The Committee on Climate Change emphasised the importance of an environmentally sustainable economy in its 2019 report, “Net Zero: the UK’s contribution to stopping global warming”. The report highlighted the importance of the UK providing an attractive green investment environment, noting that Government success in providing clear and stable mechanisms that attract sufficient volumes of low capital will be key to the overall success in reaching a net zero greenhouse gas target. The Committee concluded that the UK is well placed to lead globally on the development of products to finance low-carbon investment. Again, co-operatives and community benefit societies provide one mechanism to achieve that.
However, despite the clear possibility of co-operatives and community benefit societies enhancing the level of environmentally sustainable investment in this country, there are limitations on their ability to raise external capital in a way that is consistent with their founding principles, and thus their growth. The Bill seeks to address that.

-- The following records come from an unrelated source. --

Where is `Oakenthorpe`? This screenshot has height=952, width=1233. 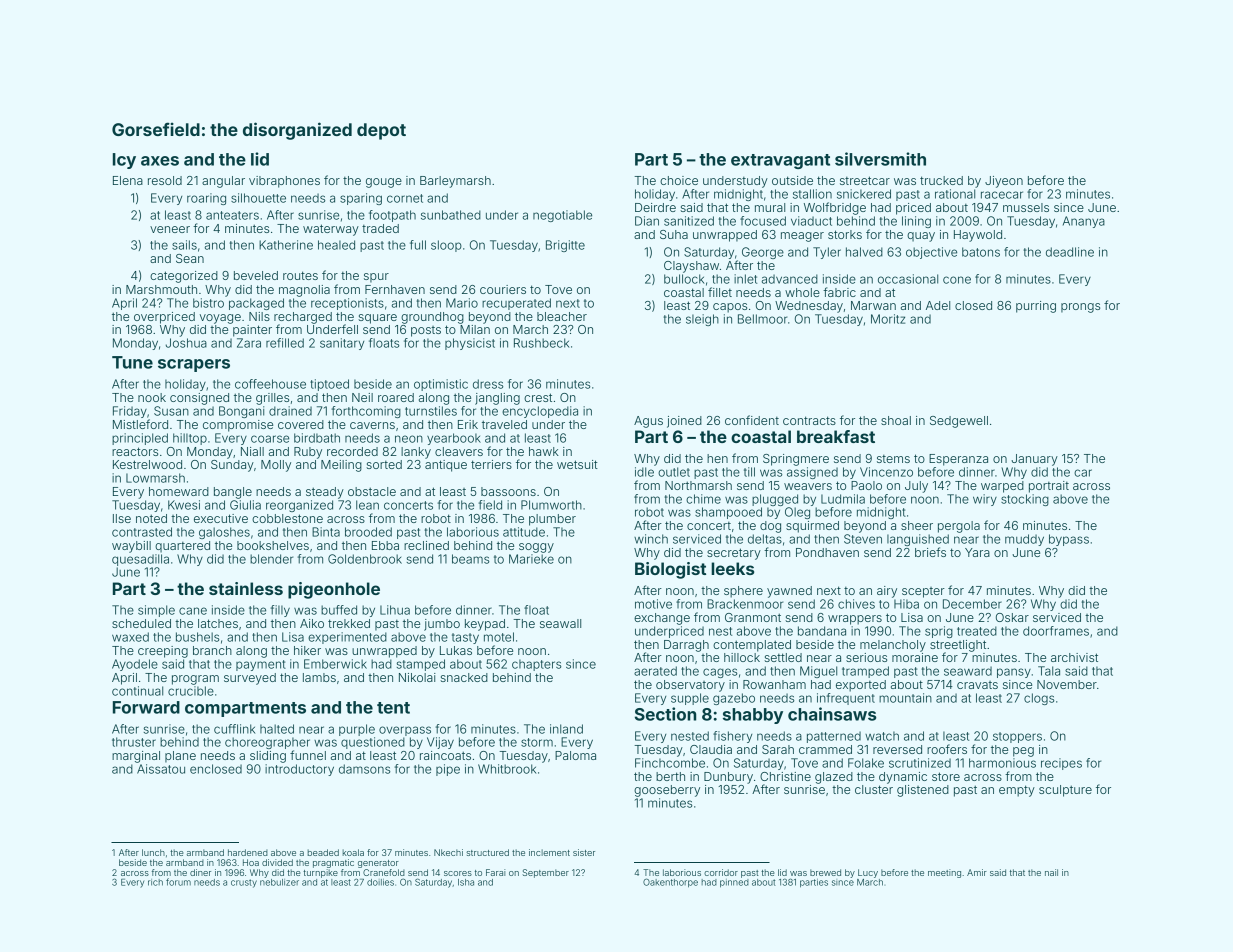
Oakenthorpe is located at coordinates (670, 882).
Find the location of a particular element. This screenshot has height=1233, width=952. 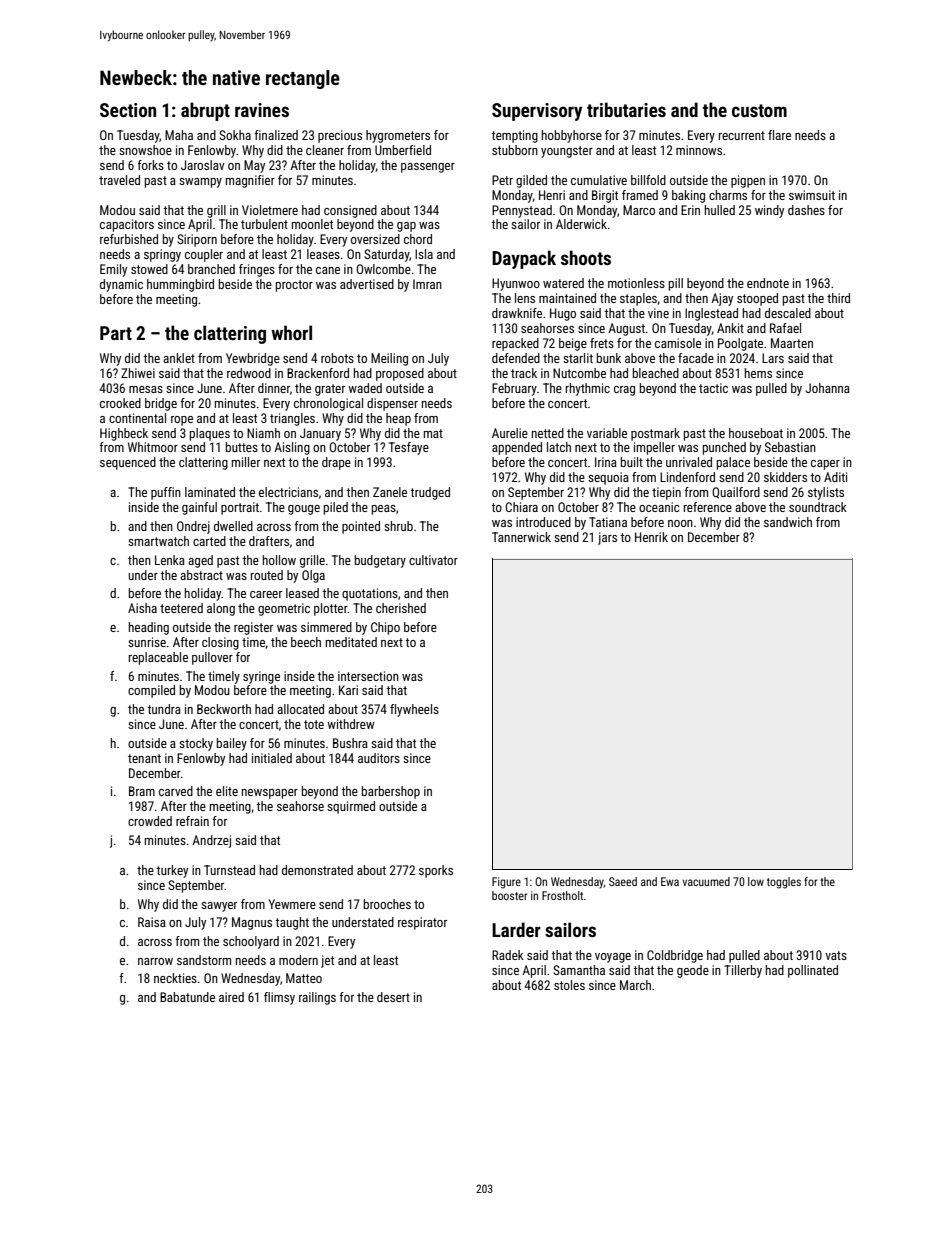

jet is located at coordinates (327, 961).
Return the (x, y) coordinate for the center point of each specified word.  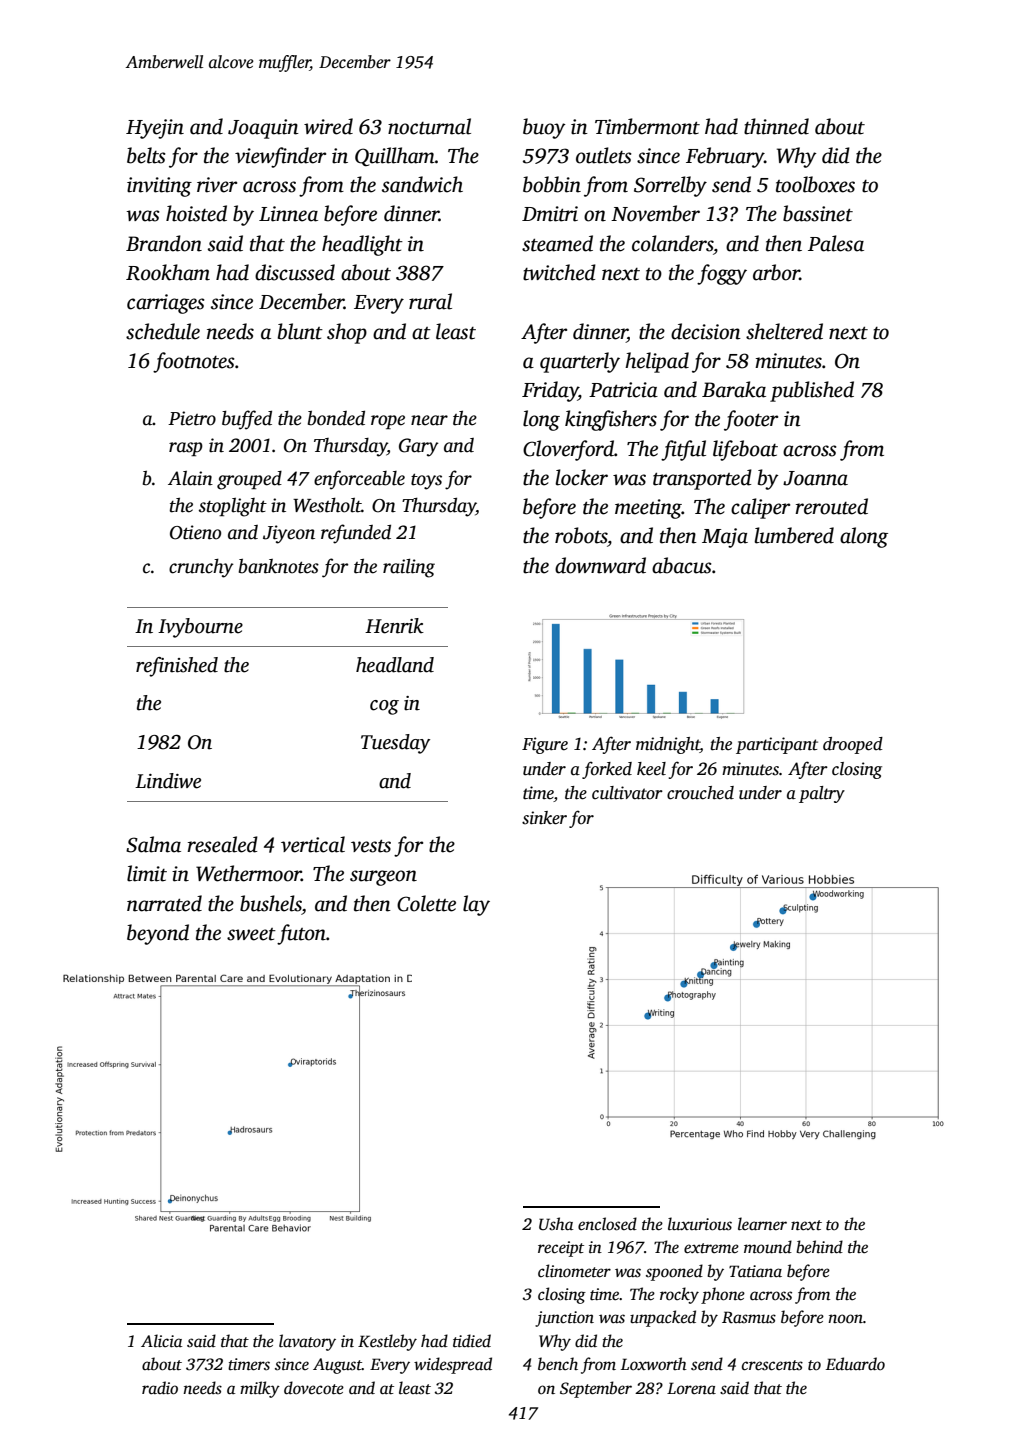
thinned (776, 126)
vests (371, 846)
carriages (166, 304)
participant (777, 745)
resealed (222, 844)
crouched (700, 793)
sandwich (422, 184)
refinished (177, 667)
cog (384, 707)
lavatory (307, 1342)
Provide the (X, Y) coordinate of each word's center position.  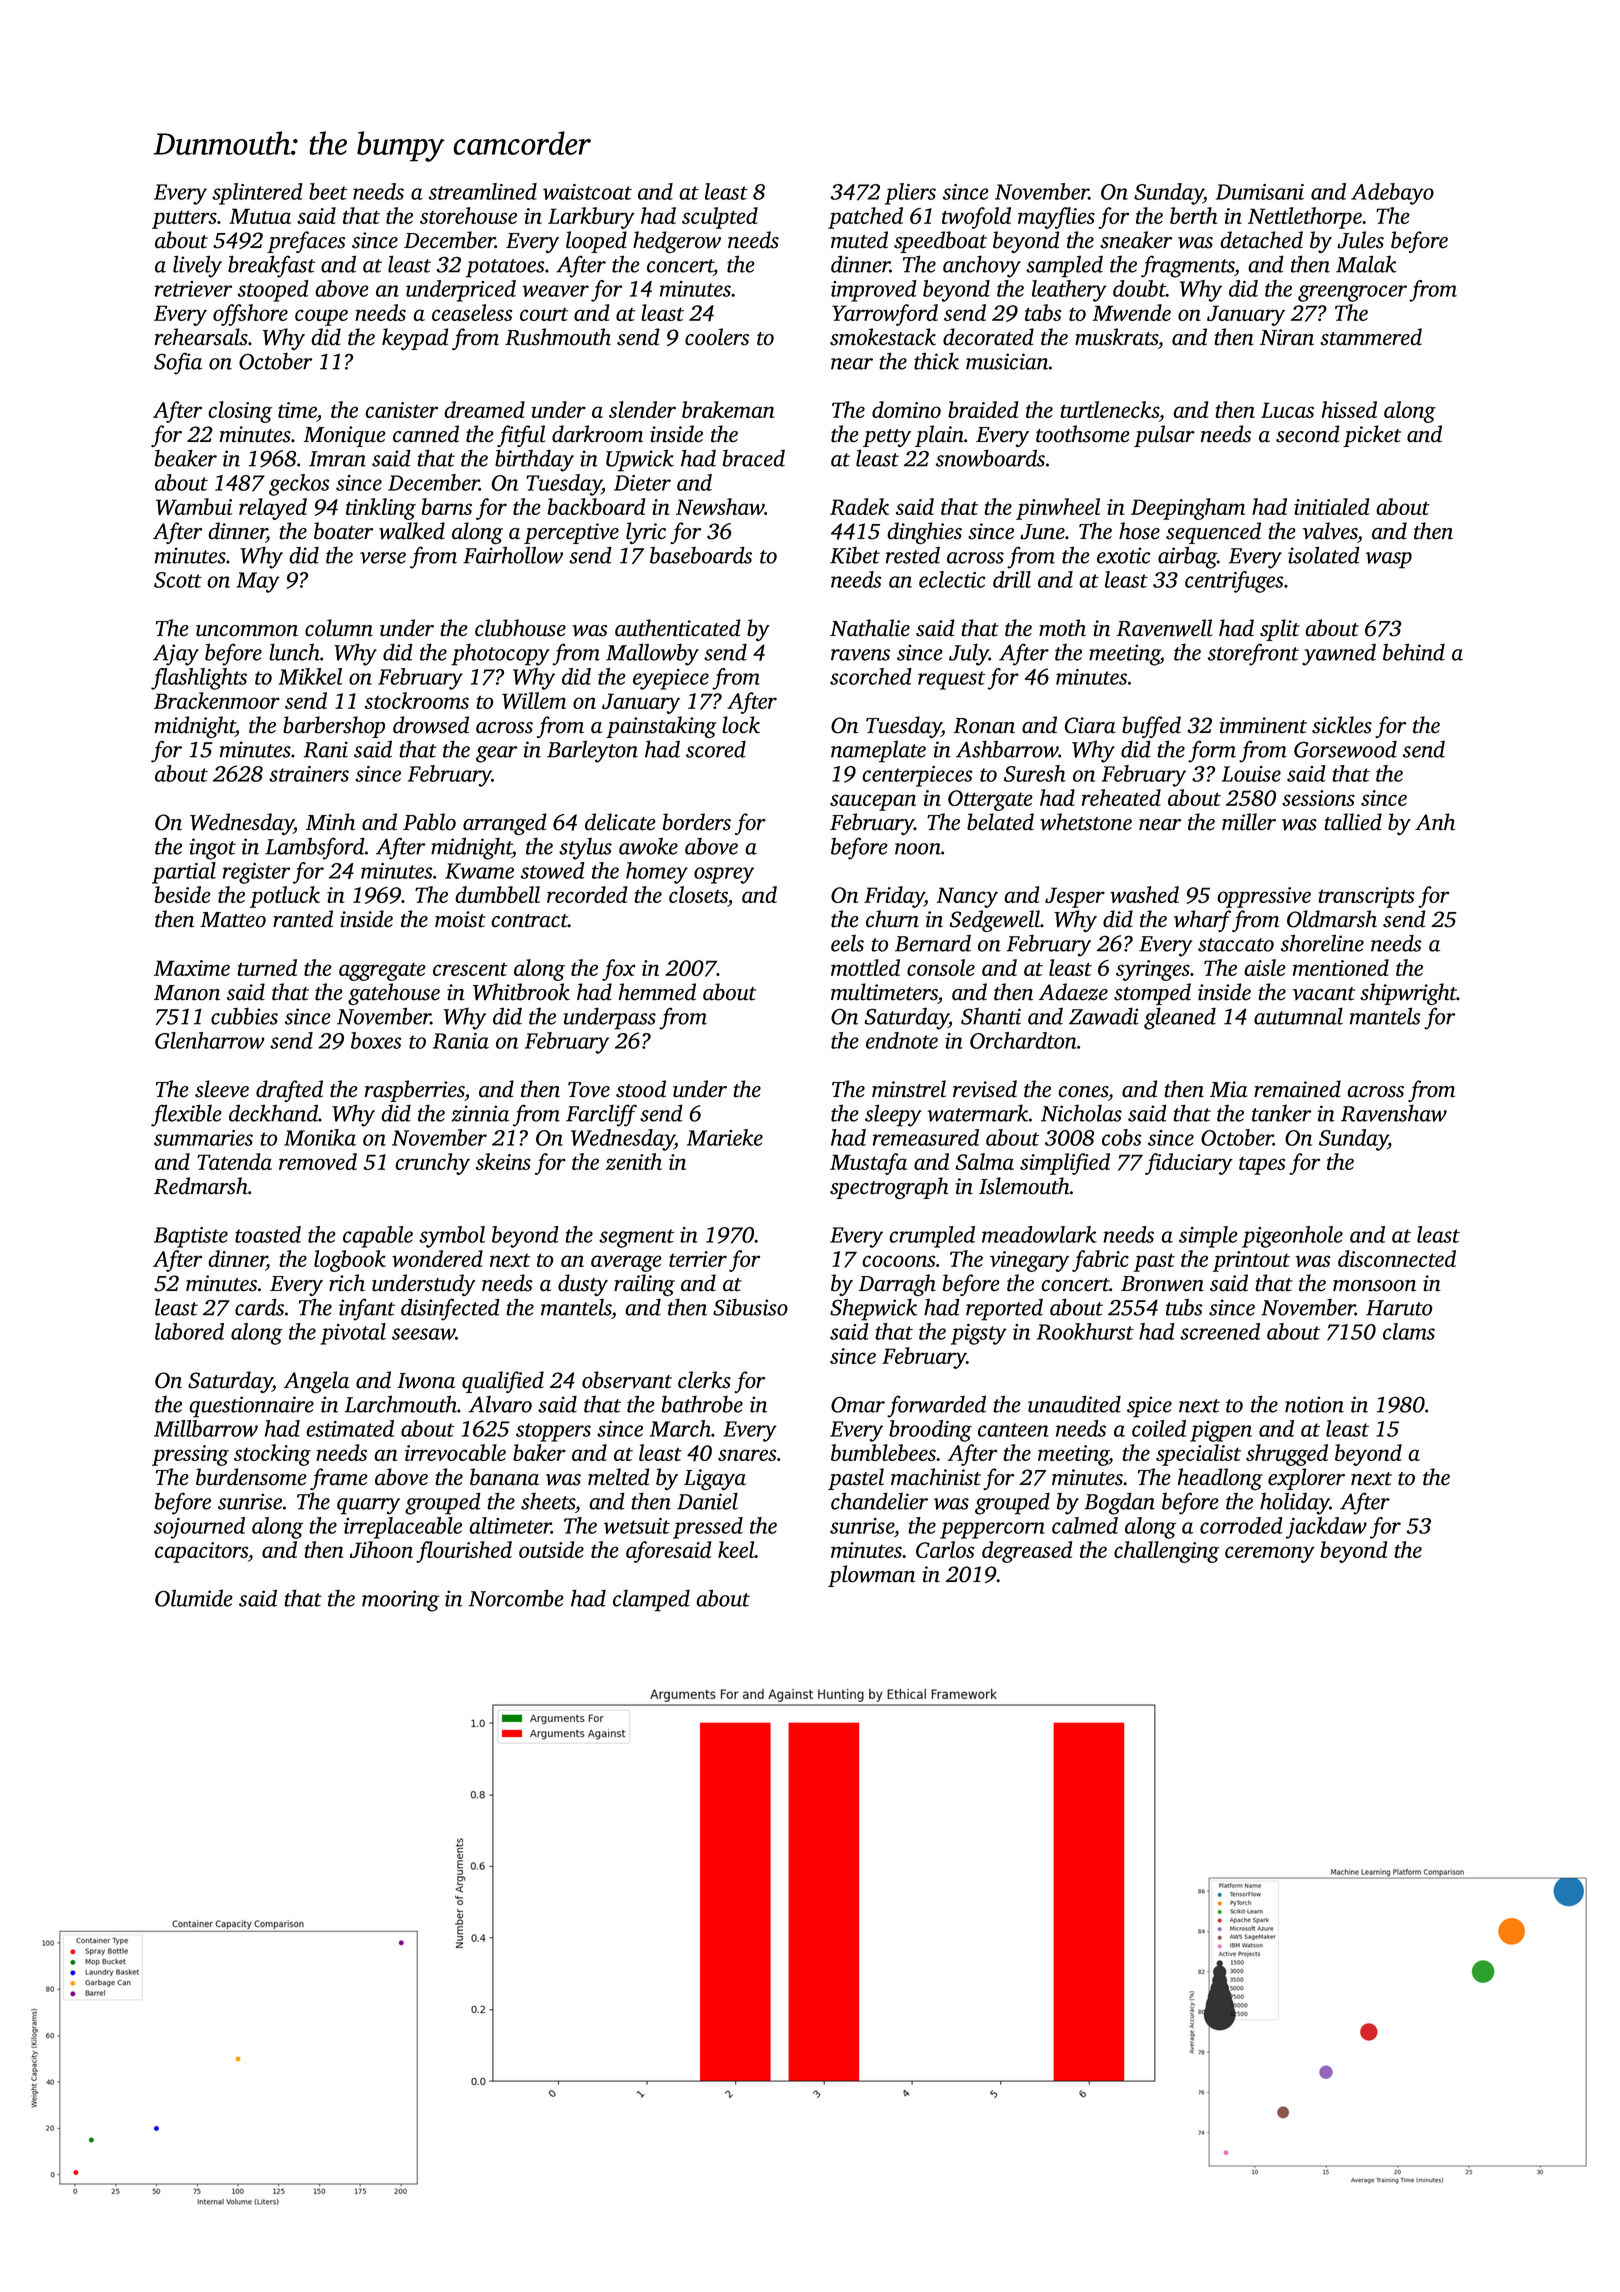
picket (1372, 436)
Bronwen (1162, 1284)
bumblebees (883, 1452)
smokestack (883, 337)
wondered (437, 1258)
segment (636, 1238)
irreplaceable (403, 1528)
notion (1314, 1404)
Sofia (178, 363)
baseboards (701, 555)
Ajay (176, 655)
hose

It would arguably allow co-operatives and community benefit societies to gain powers to raise finance by issuing redeemable green shares to external investors. In turn, any capital raised would be required to be invested in environmentally sustainable projects. We have heard from other Members during the debate about how we define environmentally sustainable projects. Where is the line between a green project and something that might be just more of a commercial initiative? The Bill will need to clarify that as it progresses.
Without the Bill, co-ops rely on their members’ capital to fund their operations. Withdrawable shares are bought by members and shares are limited to a maximum of £100,000 for an individual stakeholder, with the aim of preventing co-operatives relying on only a small number of their members or a single member having excessive financial clout. The introduction of redeemable green shares facilitated by the Bill might provide a solution, allowing co-operatives and community benefit societies to raise new sources of finance.